Le patron de la BCE a laissé jeudi son principal taux directeur inchangé à 1% mais sans dire qu'il s'agit d'un plancher. Il estime que la baisse historique des prix dans la zone euro sera de courte durée.
La Banque centrale européenne (BCE) a maintenu jeudi ses taux directeurs à leur niveau historique et tenté d'apaiser les craintes de déflation en zone euro réapparues récemment.
"Nous nous attendons à ce que l'épisode en cours de taux d'inflation extrêmement bas ou négatifs soit de courte durée", a déclaré son président Jean-Claude Trichet, lors d'une conférence de presse à Luxembourg.
Le conseil des gouverneurs, qui se réunit deux fois l'an hors du siège de Francfort (ouest de l'Allemagne), avait décidé plus tôt de maintenir le principal taux directeur à 1%.
Le débat sur les risques d'une déflation -baisse généralisée et durable des prix paralysante pour l'économie- a ressurgi après l'annonce mardi d'un recul inédit des prix en zone euro au mois de juin, de 0,1% sur un an.
Le phénomène était anticipé, il est "temporaire", a insisté Jean-Claude Trichet. Les prix vont baisser "dans les mois à venir", puis recommencer à augmenter "modérément", selon lui.
Côté conjoncture aussi, le Français n'a pas fondamentalement modifié son message.
La BCE attend toujours la reprise d'une croissance trimestrielle à la mi-2010. D'ici là, "l'activité devrait rester faible pendant le reste de l'année, tout en se contractant moins fortement qu'au premier trimestre", a-t-il dit.
Malgré la dégradation des conditions du crédit en zone euro, potentiellement dangereuse pour les chances de relance économique, l'institution n'envisage pas de prendre des mesures supplémentaires pour le moment, a-t-il déclaré.

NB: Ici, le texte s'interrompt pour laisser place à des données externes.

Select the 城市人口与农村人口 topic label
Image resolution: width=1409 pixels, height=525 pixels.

Outre la forte baisse des taux directeurs - le principal était encore à 4,25% en octobre -, la BCE abreuve les banques de liquidités bon marché depuis le début de la crise, pour les encourager à prêter de nouveau. Il y a une semaine, elle a alloué plus de 442 milliards d'euros lors de sa première opération de refinancement sur un an, un montant massif qui, pour M. Trichet, prouve la "pertinence" de la voie choisie par la BCE.
A présent, "les banques commerciales doivent prendre leurs responsabilités", a-t-il dit. Elles doivent aussi recourir davantage aux possibilités qui leur sont offertes pour renforcer leur capital, notamment aux plans de soutien gouvernementaux, a-t-il répété.

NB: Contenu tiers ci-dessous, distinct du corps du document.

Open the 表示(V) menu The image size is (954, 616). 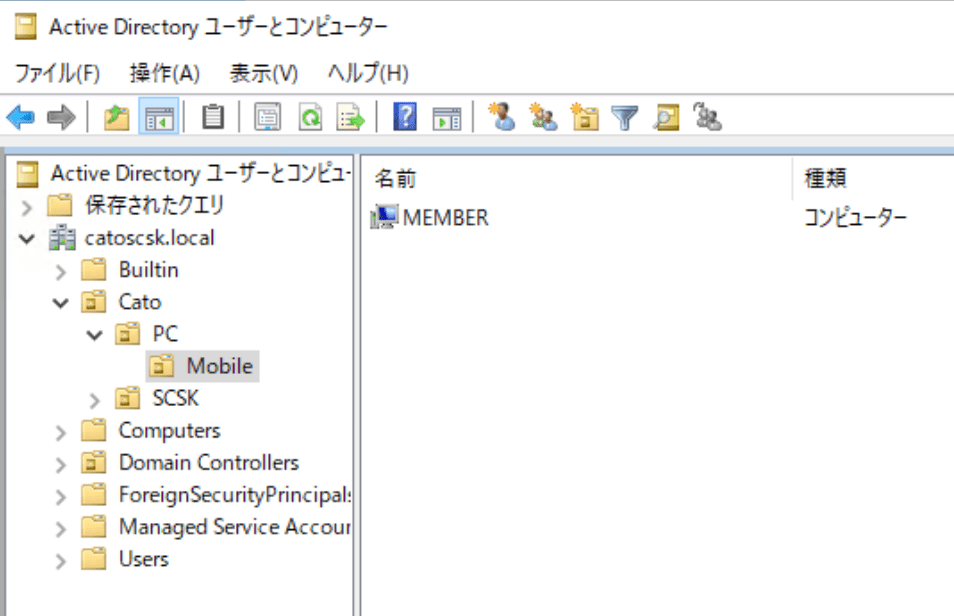264,73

Le président de la BCE a par ailleurs jugé que le niveau des taux d'intérêt directeurs restait "approprié". Il a pris soin de garder l'option de nouvelles baisses de taux ouverte: le conseil n'a pas décidé que le niveau actuel du principal taux était le plus bas possible, a-t-il redit.
Mais les économistes ne pensent pas qu'il descendra plus bas. "Il semble que la BCE se sente très bien à ce niveau", réagit Carsten Brzeski, économiste chez ING.
"Seule une soudaine détérioration des perspectives de croissance et d'inflation pourrait contraindre la BCE à intervenir de nouveau", ajoute-t-il.
La banque centrale suédoise, la Riksbank, a décidé quant à elle de passer à l'action jeudi, réagissant à une agravation de la crise dans le pays par une baisse de son principal taux d'un quart de point à 0,25%.
Pour la majorité des économistes, la BCE est entrée dans une période de "wait and see" qui pourrait se prolonger jusque fin 2010.
Elle "va attendre de voir si ses mesures mises en place pour relancer l'économie fonctionnent", souligne Alexander Krüger, de la banque allemande Bankhaus Lampe.
Un programme d'achat d'obligations sécurisées, qui va débuter le 6 juillet a précisé M. Trichet, doit encore venir soutenir sa panoplie de mesures.